HARARE, Zimbabwe (AA) – The novel coronavirus claimed the life of another former minister in Zimbabwe on Sunday night, his family announced Monday.

Tendai Savanhu, a former deputy minister for Lands and Resettlement, was 52 years of age.

In a Twitter post, Zimbabwe’s exiled former minister, Saviour Kasukuwere, who is also a relative of Savanhu, said: “We are in deep pain over his untimely and sad departure.”

Savanhu was fired from the country’s ruling Zimbabwe Africa National Union Patriotic Front last year following allegations that he had collaborated with the country’s opposition Movement for Democratic Change Alliance in an orchestrated plot to topple President Emmerson Mnangagwa through street protests.

In July last year, Perence Shiri, Zimbabwe’s agriculture minister, died of COVID-19.

On Jan. 15, Ellen Gwaradzimba, Zimbabwe’s minister for Provincial Affairs for Manicaland Province, succumbed to coronavirus, followed in the same week by Morton Malianga, the country’s former deputy finance minister.

On Jan. 20, Sibusiso Busi Moyo, Zimbabwe’s minister for Foreign Affairs and International Trade, also succumbed to the coronavirus in the capital Harare.

Two days later, a 81-year-old top historian and former education minister in Zimbabwe, Aeneas Chigwedere, also died due to COVID-19. On the same day, Joel Biggie Matiza, Zimbabwe’s transport minister, also died of the virus in Harare.

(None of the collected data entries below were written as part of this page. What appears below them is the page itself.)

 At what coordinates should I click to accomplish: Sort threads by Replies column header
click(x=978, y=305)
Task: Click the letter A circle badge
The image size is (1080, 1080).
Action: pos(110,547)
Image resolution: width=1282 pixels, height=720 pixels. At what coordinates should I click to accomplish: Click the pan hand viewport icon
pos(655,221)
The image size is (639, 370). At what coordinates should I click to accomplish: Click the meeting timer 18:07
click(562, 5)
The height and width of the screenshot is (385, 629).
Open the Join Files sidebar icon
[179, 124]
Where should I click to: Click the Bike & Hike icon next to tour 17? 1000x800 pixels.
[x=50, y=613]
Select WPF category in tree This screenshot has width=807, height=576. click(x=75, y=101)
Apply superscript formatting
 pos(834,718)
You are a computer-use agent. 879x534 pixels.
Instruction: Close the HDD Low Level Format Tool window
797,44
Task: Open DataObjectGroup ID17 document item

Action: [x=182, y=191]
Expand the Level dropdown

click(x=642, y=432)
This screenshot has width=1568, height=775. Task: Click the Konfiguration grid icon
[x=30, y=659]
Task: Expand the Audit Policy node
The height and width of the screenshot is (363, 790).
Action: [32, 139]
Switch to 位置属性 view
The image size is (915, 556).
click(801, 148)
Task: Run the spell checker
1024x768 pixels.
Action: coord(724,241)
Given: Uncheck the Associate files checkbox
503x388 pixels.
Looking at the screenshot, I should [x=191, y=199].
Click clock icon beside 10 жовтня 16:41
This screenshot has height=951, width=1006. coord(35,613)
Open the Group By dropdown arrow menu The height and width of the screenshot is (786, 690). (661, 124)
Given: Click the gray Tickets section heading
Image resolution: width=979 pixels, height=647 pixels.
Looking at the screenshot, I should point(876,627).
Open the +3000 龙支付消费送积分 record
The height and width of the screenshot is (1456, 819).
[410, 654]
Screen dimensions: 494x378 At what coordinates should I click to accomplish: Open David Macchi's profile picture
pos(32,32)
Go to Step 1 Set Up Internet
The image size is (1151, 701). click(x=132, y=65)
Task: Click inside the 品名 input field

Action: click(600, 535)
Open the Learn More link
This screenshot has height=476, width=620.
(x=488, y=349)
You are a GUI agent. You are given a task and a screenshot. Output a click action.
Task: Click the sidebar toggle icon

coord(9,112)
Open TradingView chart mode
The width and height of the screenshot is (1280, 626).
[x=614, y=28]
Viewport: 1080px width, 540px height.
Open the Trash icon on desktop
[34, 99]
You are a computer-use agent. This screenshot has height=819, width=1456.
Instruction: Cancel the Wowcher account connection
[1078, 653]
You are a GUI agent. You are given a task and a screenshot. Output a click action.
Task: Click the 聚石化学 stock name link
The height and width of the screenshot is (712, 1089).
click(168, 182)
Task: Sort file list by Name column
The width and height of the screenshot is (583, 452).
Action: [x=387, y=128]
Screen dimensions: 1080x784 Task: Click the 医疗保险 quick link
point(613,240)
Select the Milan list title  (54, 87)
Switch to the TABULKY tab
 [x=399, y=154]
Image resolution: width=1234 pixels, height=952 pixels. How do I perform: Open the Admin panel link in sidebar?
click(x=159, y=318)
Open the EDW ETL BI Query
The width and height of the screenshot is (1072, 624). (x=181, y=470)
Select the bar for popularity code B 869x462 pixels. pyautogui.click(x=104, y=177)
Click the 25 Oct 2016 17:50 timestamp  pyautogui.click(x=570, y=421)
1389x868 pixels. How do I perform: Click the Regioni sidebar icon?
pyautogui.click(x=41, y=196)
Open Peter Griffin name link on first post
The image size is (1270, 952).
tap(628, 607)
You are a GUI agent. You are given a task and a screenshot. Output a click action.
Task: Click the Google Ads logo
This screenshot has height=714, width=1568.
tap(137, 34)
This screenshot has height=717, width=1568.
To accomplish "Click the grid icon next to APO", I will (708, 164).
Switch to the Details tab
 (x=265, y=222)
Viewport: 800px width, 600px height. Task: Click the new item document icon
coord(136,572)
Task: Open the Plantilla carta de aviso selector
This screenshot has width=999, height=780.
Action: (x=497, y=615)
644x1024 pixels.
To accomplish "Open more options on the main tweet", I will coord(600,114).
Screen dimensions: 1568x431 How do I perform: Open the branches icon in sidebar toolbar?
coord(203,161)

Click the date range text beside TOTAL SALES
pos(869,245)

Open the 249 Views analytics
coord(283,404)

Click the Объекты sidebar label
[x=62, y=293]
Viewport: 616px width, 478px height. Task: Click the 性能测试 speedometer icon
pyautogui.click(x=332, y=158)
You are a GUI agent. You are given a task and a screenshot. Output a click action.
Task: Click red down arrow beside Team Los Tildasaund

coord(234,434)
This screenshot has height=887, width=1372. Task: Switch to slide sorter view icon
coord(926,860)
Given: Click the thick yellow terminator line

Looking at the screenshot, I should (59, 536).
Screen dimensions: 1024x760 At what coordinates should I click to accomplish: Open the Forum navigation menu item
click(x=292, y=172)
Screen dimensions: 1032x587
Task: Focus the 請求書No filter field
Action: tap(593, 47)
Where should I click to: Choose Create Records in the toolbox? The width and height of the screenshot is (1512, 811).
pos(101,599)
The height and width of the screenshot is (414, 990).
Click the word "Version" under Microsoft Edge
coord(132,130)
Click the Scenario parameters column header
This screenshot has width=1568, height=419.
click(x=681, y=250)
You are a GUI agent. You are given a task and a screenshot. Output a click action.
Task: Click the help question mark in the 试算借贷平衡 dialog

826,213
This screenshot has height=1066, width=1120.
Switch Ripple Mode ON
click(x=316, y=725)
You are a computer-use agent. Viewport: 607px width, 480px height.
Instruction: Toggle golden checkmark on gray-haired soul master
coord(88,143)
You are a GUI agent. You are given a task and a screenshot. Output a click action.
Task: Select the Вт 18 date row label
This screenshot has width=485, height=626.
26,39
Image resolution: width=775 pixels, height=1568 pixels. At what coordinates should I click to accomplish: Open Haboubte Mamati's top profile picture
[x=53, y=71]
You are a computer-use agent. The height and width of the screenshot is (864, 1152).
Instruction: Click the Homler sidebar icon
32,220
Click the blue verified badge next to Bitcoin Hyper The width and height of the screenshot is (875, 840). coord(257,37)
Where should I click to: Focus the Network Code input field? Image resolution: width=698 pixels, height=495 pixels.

Zimbabwe’s Ambassador to the UAE Jetro Ndlovu died last Saturday, barely 24 hours before Zimbabwe’s High Court Judge Clement Phiri succumbed to the respiratory disease at his home in Marondera in the country’s Mashonaland East Province.

Last week, Zimbabwe’s Acting President Constantino Chiwenga extended the country’s level four national lockdown till Feb. 15 to curtail the spread of COVID-19.

The southern African country has so far reported 33,388 coronavirus cases, including 1,217 deaths and 26,044 recoveries.